= Aim of the task =
What is needed is an exact copy of the lines in the listing below, from the one with "Click entity ID" up to and including the one with "Task: Click the edit splitpoints notepad icon", with no other lines.

= Available data =
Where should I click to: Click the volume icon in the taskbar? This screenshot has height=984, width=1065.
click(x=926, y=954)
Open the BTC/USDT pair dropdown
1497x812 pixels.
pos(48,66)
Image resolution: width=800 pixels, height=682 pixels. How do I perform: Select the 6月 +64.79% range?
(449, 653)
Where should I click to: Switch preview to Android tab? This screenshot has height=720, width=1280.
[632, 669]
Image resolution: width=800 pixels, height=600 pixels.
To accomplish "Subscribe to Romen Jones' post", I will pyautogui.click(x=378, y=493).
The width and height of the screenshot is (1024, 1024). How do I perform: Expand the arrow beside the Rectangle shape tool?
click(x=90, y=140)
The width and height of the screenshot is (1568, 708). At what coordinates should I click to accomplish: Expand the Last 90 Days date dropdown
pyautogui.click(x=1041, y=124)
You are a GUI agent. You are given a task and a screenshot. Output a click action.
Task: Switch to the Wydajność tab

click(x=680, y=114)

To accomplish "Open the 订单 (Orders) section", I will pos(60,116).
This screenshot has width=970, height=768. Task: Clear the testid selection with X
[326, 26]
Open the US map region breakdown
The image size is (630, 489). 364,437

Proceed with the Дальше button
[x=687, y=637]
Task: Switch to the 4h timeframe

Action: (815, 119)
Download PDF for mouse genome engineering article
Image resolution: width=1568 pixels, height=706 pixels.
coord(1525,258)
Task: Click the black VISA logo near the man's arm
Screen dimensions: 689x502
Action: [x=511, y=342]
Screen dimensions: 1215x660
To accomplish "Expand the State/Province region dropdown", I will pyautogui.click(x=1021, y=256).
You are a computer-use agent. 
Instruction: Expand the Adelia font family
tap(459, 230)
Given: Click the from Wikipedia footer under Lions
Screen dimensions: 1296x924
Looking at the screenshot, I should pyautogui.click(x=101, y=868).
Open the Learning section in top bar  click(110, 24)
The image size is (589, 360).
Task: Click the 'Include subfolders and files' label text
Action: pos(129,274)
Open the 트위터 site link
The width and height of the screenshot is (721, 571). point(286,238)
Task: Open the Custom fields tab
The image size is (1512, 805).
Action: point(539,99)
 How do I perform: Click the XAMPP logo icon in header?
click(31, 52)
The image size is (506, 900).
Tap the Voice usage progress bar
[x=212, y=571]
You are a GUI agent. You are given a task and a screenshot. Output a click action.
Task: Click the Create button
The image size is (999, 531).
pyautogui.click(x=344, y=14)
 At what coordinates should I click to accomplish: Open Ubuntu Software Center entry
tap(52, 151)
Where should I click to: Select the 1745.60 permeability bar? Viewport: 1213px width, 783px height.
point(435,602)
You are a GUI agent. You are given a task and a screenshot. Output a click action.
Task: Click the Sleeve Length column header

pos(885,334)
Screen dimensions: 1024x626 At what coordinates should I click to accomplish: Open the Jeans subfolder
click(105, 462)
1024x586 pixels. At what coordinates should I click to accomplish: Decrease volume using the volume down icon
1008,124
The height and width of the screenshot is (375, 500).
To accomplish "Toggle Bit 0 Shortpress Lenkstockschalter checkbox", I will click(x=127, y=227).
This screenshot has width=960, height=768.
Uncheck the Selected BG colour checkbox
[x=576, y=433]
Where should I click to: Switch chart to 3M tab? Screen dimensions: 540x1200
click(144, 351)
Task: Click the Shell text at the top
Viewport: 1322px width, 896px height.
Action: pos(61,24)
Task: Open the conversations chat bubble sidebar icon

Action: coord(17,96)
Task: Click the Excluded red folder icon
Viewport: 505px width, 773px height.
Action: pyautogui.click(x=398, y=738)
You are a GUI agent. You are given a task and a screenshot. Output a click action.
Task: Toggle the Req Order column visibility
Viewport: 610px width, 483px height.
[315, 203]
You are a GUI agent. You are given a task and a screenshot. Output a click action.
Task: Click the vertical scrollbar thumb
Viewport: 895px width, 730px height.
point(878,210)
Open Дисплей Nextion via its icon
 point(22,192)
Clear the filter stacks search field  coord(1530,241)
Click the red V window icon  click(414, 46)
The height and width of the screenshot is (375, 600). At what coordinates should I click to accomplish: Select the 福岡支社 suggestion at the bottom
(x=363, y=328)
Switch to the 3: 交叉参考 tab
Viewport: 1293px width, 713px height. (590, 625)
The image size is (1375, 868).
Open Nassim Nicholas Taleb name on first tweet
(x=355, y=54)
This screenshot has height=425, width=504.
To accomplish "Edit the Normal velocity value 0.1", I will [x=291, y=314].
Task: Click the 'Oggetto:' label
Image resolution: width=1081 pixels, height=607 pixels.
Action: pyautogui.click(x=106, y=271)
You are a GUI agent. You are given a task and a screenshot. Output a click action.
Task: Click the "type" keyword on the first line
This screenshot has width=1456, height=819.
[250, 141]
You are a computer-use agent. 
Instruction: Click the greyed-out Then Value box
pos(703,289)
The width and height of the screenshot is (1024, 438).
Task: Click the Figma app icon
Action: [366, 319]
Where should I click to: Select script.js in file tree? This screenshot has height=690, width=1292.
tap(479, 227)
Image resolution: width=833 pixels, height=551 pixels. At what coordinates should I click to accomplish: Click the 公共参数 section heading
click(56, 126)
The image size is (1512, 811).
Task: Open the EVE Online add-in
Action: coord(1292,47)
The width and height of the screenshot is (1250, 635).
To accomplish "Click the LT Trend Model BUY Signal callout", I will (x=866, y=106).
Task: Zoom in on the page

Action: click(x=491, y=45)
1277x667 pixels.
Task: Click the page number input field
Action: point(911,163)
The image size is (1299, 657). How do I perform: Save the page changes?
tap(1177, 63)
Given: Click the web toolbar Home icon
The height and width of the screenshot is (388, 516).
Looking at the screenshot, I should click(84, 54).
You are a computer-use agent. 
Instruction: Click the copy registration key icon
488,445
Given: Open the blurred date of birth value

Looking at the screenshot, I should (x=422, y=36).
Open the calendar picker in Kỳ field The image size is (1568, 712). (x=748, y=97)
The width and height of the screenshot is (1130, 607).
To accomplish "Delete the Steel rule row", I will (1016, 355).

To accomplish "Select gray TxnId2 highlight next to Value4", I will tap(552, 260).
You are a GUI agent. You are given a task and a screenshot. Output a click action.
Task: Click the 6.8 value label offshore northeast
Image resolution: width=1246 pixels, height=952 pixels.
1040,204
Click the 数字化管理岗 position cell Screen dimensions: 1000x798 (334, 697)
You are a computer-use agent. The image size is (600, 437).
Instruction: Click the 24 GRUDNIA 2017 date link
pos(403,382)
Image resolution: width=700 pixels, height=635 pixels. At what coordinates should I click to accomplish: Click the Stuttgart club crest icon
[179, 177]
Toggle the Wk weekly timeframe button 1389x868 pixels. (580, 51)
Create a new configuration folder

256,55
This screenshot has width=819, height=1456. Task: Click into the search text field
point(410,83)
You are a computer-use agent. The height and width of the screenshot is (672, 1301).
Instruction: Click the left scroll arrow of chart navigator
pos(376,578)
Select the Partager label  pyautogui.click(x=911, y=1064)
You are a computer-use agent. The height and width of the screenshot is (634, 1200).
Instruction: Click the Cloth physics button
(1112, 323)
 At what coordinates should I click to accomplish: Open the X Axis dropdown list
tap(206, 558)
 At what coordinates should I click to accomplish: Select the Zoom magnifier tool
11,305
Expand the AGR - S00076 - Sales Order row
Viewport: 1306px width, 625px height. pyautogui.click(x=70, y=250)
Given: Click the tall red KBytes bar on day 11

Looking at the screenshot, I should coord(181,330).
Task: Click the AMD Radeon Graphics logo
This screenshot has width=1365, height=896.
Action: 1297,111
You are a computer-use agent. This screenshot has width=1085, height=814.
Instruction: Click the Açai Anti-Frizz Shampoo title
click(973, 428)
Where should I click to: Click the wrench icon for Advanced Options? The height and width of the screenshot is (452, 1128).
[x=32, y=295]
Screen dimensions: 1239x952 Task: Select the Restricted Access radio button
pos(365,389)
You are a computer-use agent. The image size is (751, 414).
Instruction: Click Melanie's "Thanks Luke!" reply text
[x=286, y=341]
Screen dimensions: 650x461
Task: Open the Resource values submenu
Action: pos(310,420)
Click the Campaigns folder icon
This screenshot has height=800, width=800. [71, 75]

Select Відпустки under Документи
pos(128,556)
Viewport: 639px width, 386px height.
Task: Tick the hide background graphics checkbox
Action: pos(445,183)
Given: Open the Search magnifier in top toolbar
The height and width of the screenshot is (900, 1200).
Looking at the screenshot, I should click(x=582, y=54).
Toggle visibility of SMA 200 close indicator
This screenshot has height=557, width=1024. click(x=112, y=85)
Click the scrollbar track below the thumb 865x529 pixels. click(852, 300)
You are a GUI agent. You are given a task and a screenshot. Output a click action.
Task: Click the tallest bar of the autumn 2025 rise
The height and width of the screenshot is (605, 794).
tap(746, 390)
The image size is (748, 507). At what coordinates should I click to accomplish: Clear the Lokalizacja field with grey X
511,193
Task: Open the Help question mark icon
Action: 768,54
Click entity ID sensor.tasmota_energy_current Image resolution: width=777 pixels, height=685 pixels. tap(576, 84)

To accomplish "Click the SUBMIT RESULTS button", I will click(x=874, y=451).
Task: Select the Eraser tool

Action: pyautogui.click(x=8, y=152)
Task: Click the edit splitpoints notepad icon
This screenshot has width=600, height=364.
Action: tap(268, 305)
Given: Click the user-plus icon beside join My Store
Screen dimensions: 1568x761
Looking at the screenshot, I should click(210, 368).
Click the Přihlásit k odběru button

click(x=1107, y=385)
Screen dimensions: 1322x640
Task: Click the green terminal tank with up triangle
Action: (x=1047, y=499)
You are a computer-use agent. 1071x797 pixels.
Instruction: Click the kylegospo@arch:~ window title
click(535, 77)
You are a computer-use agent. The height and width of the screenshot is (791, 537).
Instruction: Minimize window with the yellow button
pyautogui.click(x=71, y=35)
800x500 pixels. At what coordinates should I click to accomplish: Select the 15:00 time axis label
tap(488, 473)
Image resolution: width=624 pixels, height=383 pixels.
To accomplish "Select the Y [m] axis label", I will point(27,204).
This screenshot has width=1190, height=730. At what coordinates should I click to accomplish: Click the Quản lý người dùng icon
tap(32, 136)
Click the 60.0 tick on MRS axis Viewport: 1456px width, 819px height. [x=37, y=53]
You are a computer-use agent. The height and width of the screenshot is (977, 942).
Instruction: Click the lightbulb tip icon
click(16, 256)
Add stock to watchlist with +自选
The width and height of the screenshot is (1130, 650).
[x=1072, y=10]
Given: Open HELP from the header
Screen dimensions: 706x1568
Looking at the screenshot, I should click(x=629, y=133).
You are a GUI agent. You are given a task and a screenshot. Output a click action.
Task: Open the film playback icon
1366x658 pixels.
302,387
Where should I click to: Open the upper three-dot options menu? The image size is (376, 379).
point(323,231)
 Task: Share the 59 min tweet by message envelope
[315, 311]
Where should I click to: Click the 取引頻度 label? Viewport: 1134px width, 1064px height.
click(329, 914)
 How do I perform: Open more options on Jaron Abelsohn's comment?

= Task output =
Click entity ID sensor.tasmota_energy_current Image resolution: width=777 pixels, height=685 pixels. tap(576, 84)

To accomplish "Click the SUBMIT RESULTS button", I will click(x=874, y=451).
Task: Select the Eraser tool

Action: pyautogui.click(x=8, y=152)
Task: Click the edit splitpoints notepad icon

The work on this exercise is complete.